Purdue has agreed to plead guilty to three charges and pay fines totaling $8 billion.
As part of the settlement, Purdue will only have to pay $225 million while the rest of the $8 billion will be waived if the company agrees to reorganize after filing for bankruptcy and change the rest of their assets to a “public benefit company.”
In a statement posted on Purdue’s official website, the company’s chairman, Steve Miller, said: “Purdue deeply regrets and accepts responsibility for the misconduct detailed by the Department of Justice in the agreed statement of facts.”
This settlement, however, has proven to be controversial as many people, including Massachusetts Attorney General, Maura Healey who tweeted her dislike of the judgment.
Many people feel that the company’s founders, the Sackler family, got off with no more than a warning as they escaped criminal charges in the settlement.
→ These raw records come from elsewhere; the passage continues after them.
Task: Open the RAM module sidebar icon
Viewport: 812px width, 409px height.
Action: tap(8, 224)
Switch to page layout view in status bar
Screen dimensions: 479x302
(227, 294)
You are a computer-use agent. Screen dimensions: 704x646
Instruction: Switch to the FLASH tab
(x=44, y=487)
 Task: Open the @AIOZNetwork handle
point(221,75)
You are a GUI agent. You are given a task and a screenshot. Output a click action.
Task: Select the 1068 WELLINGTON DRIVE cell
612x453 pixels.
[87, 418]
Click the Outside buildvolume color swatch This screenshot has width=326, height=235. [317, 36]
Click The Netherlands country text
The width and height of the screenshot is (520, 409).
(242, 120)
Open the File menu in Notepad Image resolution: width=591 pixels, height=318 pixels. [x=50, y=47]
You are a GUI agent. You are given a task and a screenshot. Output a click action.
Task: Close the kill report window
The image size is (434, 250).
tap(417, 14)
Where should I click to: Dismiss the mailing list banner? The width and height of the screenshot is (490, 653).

The Sackler family became the owners of Purdue Pharma in 1952 when it was mostly known for sleep aids and laxatives. In 1991, the company shifted and began creating medications in the pain management field. Purdue released Oxycontin in 1996 and the drug “earned Purdue about $2.8 billion in revenue from the start of 1996 through June 2001”.
One of the guilty pleas involves the aggressive marketing of the drug, including creating a doctor speaker program that would reward doctors in exchange for referring, recommending, and prescribing the company’s opiates.
The company is also pleading guilty to “market(ing) its opioid products to more than 100 health care providers whom the company had good reason to believe were diverting opioids” and reporting misleading information to the DEA that would boost the company’s manufacturing quotas.
The CDC found that almost “450,000 people died from overdoses involving any opioid, including prescription and illicit opioids, from 1999-2018.”